◆ What the exercise asks
In the records, edit the lines from the line with "Select the yellow name CEDRIC SOARES" to the line with "Viewport: 605px width, 743px height. tap(496, 733)" so that "Viewport" becomes "Screen" and nothing else changes. Return only those lines.

** Begin Supplied information **

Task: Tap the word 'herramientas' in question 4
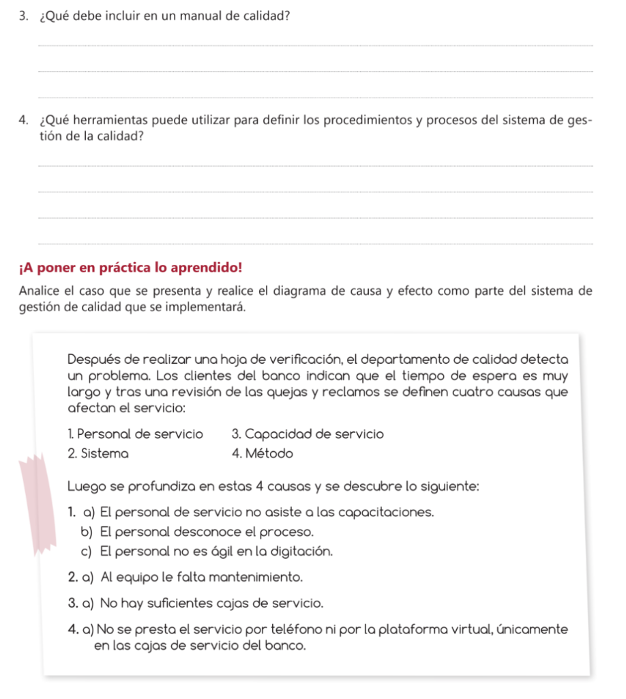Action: tap(113, 122)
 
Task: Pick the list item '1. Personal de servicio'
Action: tap(136, 434)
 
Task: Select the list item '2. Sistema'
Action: tap(99, 453)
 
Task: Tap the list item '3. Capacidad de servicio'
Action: tap(308, 434)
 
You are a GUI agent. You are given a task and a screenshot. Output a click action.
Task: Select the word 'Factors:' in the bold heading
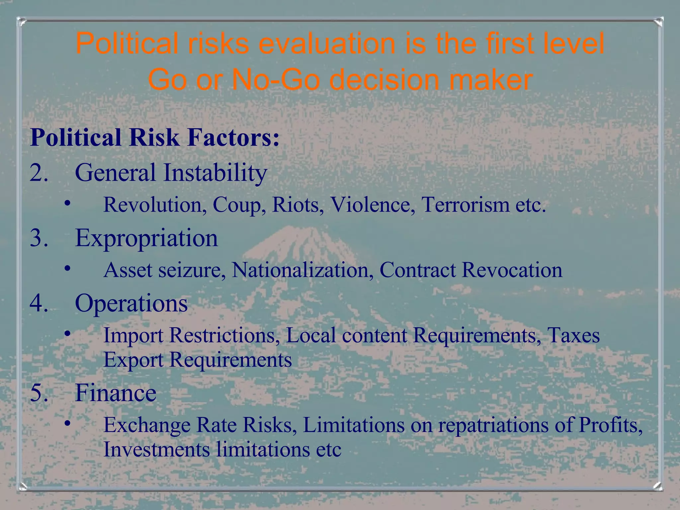[x=233, y=137]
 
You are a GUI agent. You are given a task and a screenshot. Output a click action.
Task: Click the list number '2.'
[x=39, y=173]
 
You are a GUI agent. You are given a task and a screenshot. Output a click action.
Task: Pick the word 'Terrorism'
[x=465, y=205]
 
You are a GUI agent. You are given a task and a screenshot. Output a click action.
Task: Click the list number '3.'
[x=39, y=238]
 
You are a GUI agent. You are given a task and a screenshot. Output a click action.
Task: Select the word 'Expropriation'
[x=146, y=238]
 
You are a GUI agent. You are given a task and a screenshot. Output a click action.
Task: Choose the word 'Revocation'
[x=512, y=270]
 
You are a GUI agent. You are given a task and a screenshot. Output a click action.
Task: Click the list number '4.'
[x=39, y=303]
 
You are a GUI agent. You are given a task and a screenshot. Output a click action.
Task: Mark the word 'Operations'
[x=131, y=303]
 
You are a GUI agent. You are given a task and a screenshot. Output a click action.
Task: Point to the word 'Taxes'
[x=573, y=335]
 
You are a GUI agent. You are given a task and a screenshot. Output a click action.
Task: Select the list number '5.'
[x=39, y=393]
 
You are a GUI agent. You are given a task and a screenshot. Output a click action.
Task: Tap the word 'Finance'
[x=116, y=393]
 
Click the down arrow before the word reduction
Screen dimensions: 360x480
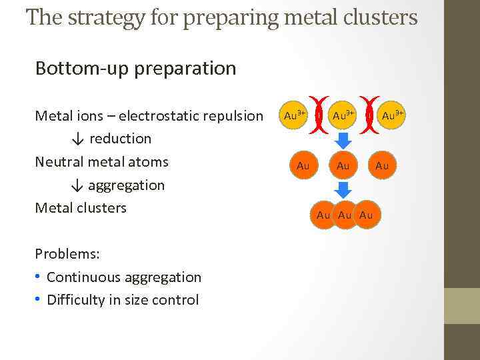pyautogui.click(x=78, y=139)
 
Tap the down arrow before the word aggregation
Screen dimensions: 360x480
pyautogui.click(x=78, y=185)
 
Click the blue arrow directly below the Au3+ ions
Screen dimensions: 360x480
pyautogui.click(x=343, y=141)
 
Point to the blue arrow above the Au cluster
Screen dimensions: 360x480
pyautogui.click(x=343, y=190)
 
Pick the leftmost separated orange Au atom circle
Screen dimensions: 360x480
pyautogui.click(x=303, y=165)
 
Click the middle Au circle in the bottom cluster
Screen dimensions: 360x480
pyautogui.click(x=345, y=215)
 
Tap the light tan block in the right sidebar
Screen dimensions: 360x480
pyautogui.click(x=461, y=305)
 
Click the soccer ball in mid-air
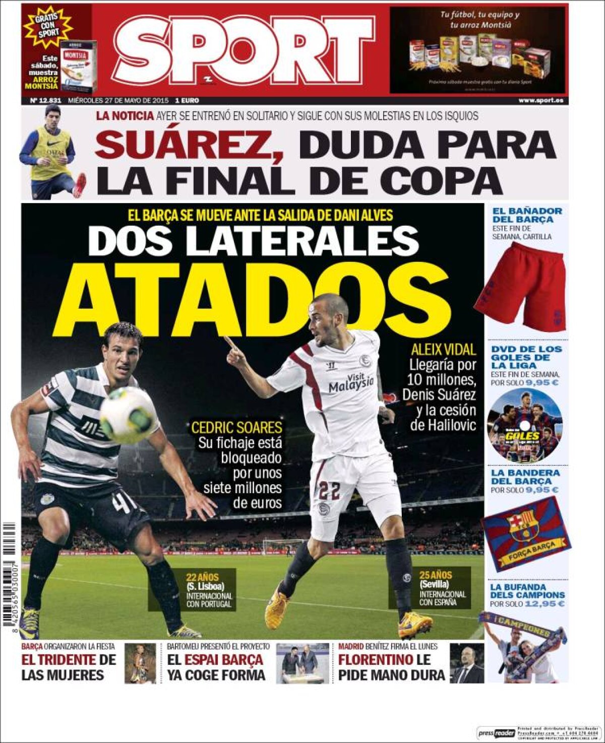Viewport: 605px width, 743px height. tap(127, 415)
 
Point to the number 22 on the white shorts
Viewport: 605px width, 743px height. tap(330, 490)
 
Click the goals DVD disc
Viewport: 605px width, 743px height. tap(524, 426)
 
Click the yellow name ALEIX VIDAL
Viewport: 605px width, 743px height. tap(443, 349)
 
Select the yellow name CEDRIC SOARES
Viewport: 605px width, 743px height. tap(236, 428)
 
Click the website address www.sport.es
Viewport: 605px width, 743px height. tap(540, 100)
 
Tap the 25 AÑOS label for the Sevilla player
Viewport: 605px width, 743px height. tap(435, 575)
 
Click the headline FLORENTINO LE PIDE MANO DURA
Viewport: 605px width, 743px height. tap(391, 667)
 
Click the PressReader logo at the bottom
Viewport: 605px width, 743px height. tap(496, 733)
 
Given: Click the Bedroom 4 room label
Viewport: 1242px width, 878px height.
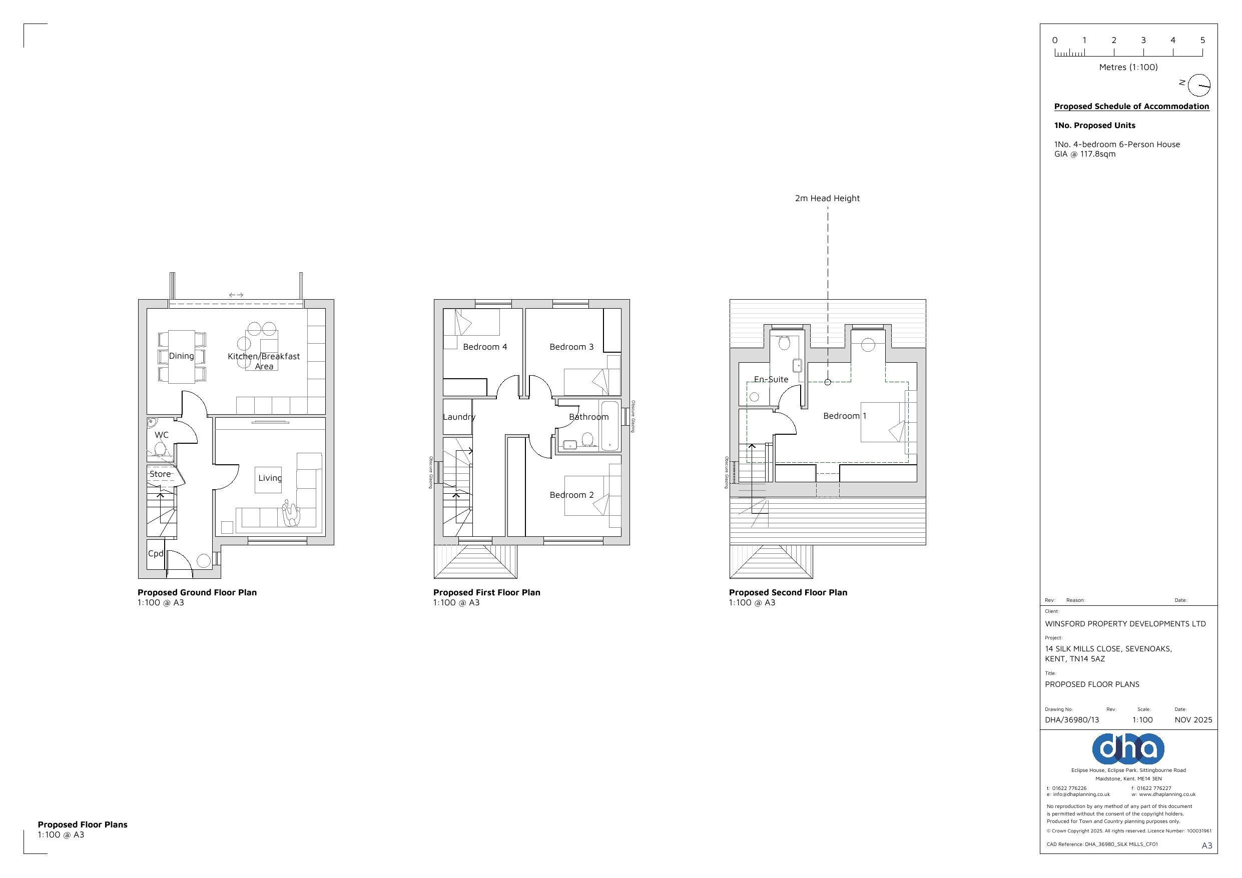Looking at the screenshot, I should click(x=485, y=347).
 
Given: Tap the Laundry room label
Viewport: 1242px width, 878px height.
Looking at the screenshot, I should click(x=459, y=417).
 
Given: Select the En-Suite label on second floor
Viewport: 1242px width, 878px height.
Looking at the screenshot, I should click(x=771, y=379).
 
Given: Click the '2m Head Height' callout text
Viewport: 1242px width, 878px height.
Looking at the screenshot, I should click(x=827, y=198).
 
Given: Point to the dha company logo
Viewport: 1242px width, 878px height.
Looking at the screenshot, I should click(x=1128, y=749).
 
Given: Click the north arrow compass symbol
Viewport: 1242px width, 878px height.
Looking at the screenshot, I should click(x=1199, y=86).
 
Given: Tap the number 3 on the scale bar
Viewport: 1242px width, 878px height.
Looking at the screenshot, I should click(x=1143, y=40).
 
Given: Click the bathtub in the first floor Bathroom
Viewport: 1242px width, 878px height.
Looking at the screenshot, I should click(x=609, y=425).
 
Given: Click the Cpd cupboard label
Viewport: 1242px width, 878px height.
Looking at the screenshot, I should click(x=155, y=553).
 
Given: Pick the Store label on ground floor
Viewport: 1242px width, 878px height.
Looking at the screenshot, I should click(x=160, y=474).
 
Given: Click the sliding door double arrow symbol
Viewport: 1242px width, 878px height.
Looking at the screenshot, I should click(x=236, y=295).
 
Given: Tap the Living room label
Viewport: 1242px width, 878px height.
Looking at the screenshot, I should click(x=269, y=478).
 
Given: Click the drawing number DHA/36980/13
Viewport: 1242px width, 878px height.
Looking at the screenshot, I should click(x=1071, y=719).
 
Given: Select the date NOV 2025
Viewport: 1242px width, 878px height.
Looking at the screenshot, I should click(x=1193, y=719).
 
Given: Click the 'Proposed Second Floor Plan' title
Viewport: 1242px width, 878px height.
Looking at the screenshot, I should click(x=788, y=592).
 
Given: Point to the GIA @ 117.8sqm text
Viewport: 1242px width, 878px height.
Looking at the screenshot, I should click(x=1084, y=154).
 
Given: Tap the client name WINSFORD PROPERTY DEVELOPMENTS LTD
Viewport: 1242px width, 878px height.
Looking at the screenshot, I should click(x=1125, y=624).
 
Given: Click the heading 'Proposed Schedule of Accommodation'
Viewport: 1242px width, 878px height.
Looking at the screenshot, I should click(x=1131, y=106).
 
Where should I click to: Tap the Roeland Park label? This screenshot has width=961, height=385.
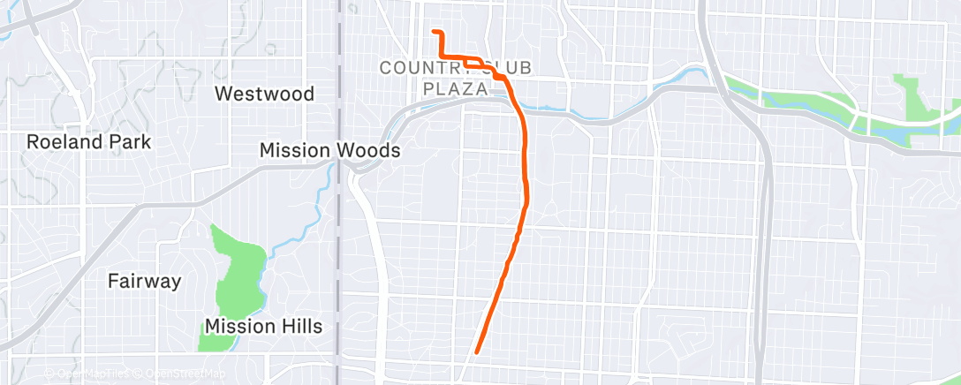point(88,141)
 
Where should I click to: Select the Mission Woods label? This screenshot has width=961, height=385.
point(329,151)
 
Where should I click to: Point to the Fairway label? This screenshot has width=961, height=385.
point(144,282)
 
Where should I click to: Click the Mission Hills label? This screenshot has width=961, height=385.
point(263,327)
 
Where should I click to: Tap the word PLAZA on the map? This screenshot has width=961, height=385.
point(456,88)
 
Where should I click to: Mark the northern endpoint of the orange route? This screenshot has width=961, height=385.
point(434,32)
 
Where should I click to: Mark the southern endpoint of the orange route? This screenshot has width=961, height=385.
point(477,351)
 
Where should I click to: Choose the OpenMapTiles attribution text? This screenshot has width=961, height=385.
point(92,374)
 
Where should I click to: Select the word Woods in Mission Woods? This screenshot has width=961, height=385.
point(367,151)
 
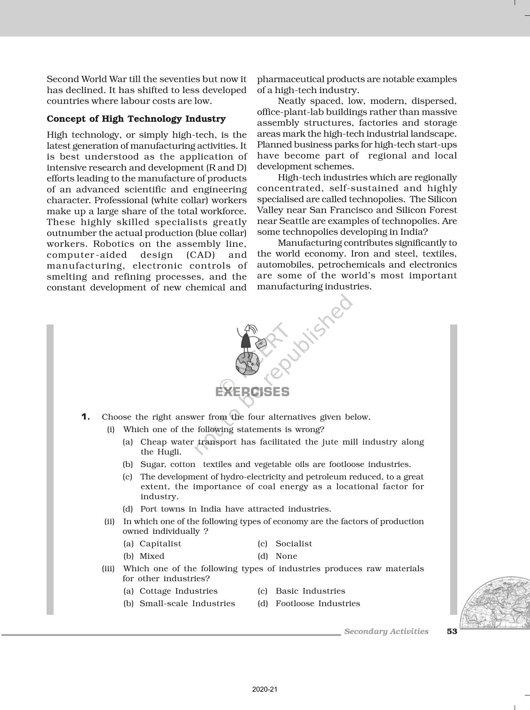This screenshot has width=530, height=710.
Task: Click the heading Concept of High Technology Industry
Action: coord(136,119)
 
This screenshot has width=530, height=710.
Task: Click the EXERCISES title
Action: coord(252,392)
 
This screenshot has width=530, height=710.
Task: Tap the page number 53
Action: coord(452,631)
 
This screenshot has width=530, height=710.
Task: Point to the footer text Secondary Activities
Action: coord(386,631)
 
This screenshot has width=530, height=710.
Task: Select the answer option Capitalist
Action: coord(160,543)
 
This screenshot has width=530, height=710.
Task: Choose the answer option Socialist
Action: coord(293,543)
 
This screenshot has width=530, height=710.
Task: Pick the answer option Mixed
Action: coord(152,556)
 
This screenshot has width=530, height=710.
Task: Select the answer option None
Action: coord(286,556)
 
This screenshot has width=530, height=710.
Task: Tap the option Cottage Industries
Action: coord(178,591)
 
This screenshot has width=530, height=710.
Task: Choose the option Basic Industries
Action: coord(310,591)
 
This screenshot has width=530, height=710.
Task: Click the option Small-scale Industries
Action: coord(187,603)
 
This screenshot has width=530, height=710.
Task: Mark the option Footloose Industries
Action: coord(318,603)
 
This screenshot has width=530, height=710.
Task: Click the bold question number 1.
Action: coord(86,417)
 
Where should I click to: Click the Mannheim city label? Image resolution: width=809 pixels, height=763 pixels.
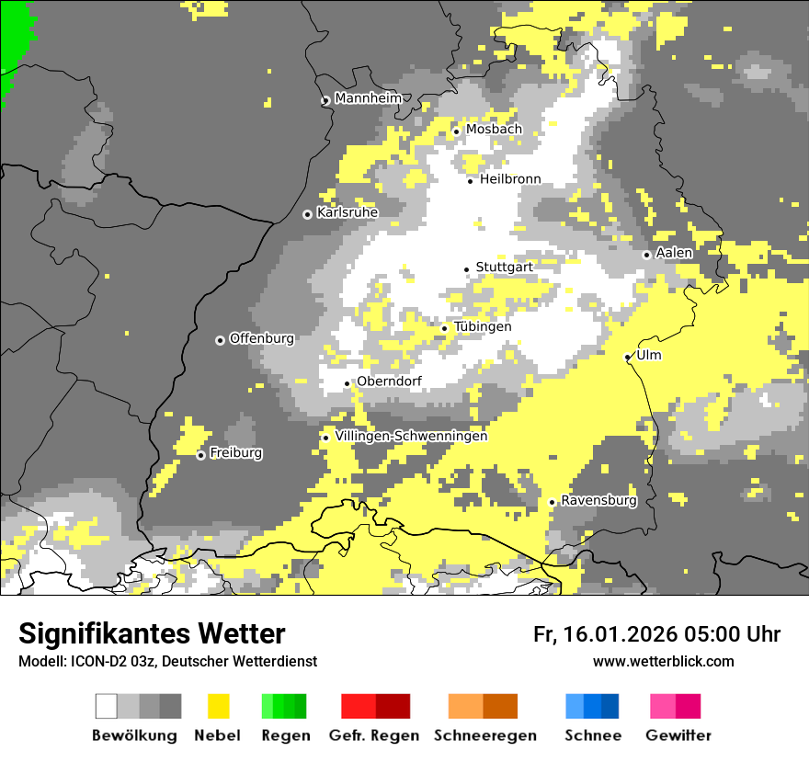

** End Supplied information **

◆ Result of this task
Select the yellow name CEDRIC SOARES
Screen: 605px width, 743px height. tap(236, 428)
 
Click the website address www.sport.es
Screen: 605px width, 743px height. tap(540, 100)
 
Tap the 25 AÑOS label for the Sevilla player
Screen: 605px width, 743px height. tap(435, 575)
 
Click the headline FLORENTINO LE PIDE MANO DURA
Screen: 605px width, 743px height. tap(391, 667)
 
Click the PressReader logo at the bottom
Screen: 605px width, 743px height. tap(496, 733)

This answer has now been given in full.